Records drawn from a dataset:
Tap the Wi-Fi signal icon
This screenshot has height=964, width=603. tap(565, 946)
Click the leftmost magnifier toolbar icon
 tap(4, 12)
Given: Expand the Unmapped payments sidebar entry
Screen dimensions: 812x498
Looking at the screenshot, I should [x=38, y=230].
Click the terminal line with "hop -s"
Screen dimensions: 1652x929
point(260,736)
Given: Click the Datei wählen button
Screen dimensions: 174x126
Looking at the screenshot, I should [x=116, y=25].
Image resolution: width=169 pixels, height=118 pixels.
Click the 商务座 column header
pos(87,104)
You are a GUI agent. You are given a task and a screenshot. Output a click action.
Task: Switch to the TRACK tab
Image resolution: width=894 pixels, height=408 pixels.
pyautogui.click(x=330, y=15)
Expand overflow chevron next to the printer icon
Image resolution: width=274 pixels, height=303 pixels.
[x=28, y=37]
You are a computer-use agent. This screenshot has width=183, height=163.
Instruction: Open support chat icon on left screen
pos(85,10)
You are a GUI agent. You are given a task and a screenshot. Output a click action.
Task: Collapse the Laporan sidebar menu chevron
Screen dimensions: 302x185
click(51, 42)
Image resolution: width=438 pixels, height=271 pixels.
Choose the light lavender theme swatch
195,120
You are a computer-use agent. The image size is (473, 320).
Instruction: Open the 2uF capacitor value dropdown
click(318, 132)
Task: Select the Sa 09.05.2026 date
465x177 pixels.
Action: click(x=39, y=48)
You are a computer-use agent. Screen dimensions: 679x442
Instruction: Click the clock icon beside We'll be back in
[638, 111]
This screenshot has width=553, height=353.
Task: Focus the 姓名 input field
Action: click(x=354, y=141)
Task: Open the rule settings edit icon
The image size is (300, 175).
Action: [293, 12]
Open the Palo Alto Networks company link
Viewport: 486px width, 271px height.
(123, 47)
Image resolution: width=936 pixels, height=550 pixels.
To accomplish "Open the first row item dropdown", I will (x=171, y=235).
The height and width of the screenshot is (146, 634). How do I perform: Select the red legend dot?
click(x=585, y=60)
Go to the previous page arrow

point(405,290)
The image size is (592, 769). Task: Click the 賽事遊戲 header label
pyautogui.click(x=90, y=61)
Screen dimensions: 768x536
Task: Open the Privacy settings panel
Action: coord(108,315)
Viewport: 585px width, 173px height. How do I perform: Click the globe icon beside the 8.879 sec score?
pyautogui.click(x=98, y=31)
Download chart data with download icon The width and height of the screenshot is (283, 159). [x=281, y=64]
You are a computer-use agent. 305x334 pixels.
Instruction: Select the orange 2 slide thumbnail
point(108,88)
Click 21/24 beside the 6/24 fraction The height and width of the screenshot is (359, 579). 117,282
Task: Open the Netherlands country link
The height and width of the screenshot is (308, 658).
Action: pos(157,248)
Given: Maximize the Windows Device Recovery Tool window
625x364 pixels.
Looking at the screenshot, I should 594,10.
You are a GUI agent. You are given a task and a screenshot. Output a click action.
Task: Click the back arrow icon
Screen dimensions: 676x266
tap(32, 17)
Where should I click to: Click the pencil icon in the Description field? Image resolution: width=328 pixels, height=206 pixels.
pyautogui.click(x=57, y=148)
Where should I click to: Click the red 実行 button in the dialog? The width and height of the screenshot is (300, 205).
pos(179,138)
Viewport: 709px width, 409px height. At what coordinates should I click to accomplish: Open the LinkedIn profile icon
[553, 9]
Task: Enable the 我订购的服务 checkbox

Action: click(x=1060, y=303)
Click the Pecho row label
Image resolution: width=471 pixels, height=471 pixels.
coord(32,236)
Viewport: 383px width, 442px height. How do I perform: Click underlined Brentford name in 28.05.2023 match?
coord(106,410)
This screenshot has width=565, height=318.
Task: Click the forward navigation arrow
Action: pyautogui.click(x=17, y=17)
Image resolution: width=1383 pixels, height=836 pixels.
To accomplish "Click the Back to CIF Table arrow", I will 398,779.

### WHAT IS NEEDED:
Line by line, set the records above down again exactly.

### EXERCISE SOLUTION:
Tap the Wi-Fi signal icon
This screenshot has height=964, width=603. tap(565, 946)
Click the leftmost magnifier toolbar icon
 tap(4, 12)
Given: Expand the Unmapped payments sidebar entry
Screen dimensions: 812x498
Looking at the screenshot, I should [x=38, y=230].
Click the terminal line with "hop -s"
Screen dimensions: 1652x929
point(260,736)
Given: Click the Datei wählen button
Screen dimensions: 174x126
Looking at the screenshot, I should [x=116, y=25].
Image resolution: width=169 pixels, height=118 pixels.
Click the 商务座 column header
pos(87,104)
You are a GUI agent. You are given a task and a screenshot. Output a click action.
Task: Switch to the TRACK tab
Image resolution: width=894 pixels, height=408 pixels.
pyautogui.click(x=330, y=15)
Expand overflow chevron next to the printer icon
Image resolution: width=274 pixels, height=303 pixels.
[x=28, y=37]
You are a computer-use agent. This screenshot has width=183, height=163.
Instruction: Open support chat icon on left screen
pos(85,10)
You are a GUI agent. You are given a task and a screenshot. Output a click action.
Task: Collapse the Laporan sidebar menu chevron
Screen dimensions: 302x185
click(51, 42)
Image resolution: width=438 pixels, height=271 pixels.
Choose the light lavender theme swatch
195,120
You are a computer-use agent. The image size is (473, 320).
Instruction: Open the 2uF capacitor value dropdown
click(318, 132)
Task: Select the Sa 09.05.2026 date
465x177 pixels.
Action: click(x=39, y=48)
You are a computer-use agent. Screen dimensions: 679x442
Instruction: Click the clock icon beside We'll be back in
[638, 111]
This screenshot has width=553, height=353.
Task: Focus the 姓名 input field
Action: click(x=354, y=141)
Task: Open the rule settings edit icon
The image size is (300, 175).
Action: [293, 12]
Open the Palo Alto Networks company link
Viewport: 486px width, 271px height.
(123, 47)
Image resolution: width=936 pixels, height=550 pixels.
To accomplish "Open the first row item dropdown", I will (x=171, y=235).
The height and width of the screenshot is (146, 634). How do I perform: Select the red legend dot?
click(x=585, y=60)
Go to the previous page arrow

point(405,290)
The image size is (592, 769). Task: Click the 賽事遊戲 header label
pyautogui.click(x=90, y=61)
Screen dimensions: 768x536
Task: Open the Privacy settings panel
Action: coord(108,315)
Viewport: 585px width, 173px height. How do I perform: Click the globe icon beside the 8.879 sec score?
pyautogui.click(x=98, y=31)
Download chart data with download icon The width and height of the screenshot is (283, 159). [x=281, y=64]
You are a computer-use agent. 305x334 pixels.
Instruction: Select the orange 2 slide thumbnail
point(108,88)
Click 21/24 beside the 6/24 fraction The height and width of the screenshot is (359, 579). 117,282
Task: Open the Netherlands country link
The height and width of the screenshot is (308, 658).
Action: pos(157,248)
Given: Maximize the Windows Device Recovery Tool window
625x364 pixels.
Looking at the screenshot, I should 594,10.
You are a GUI agent. You are given a task and a screenshot. Output a click action.
Task: Click the back arrow icon
Screen dimensions: 676x266
tap(32, 17)
Where should I click to: Click the pencil icon in the Description field? Image resolution: width=328 pixels, height=206 pixels.
pyautogui.click(x=57, y=148)
Where should I click to: Click the red 実行 button in the dialog? The width and height of the screenshot is (300, 205).
pos(179,138)
Viewport: 709px width, 409px height. At what coordinates should I click to accomplish: Open the LinkedIn profile icon
[553, 9]
Task: Enable the 我订购的服务 checkbox

Action: click(x=1060, y=303)
Click the Pecho row label
Image resolution: width=471 pixels, height=471 pixels.
coord(32,236)
Viewport: 383px width, 442px height. How do I perform: Click underlined Brentford name in 28.05.2023 match?
coord(106,410)
This screenshot has width=565, height=318.
Task: Click the forward navigation arrow
Action: pyautogui.click(x=17, y=17)
Image resolution: width=1383 pixels, height=836 pixels.
To accomplish "Click the Back to CIF Table arrow", I will 398,779.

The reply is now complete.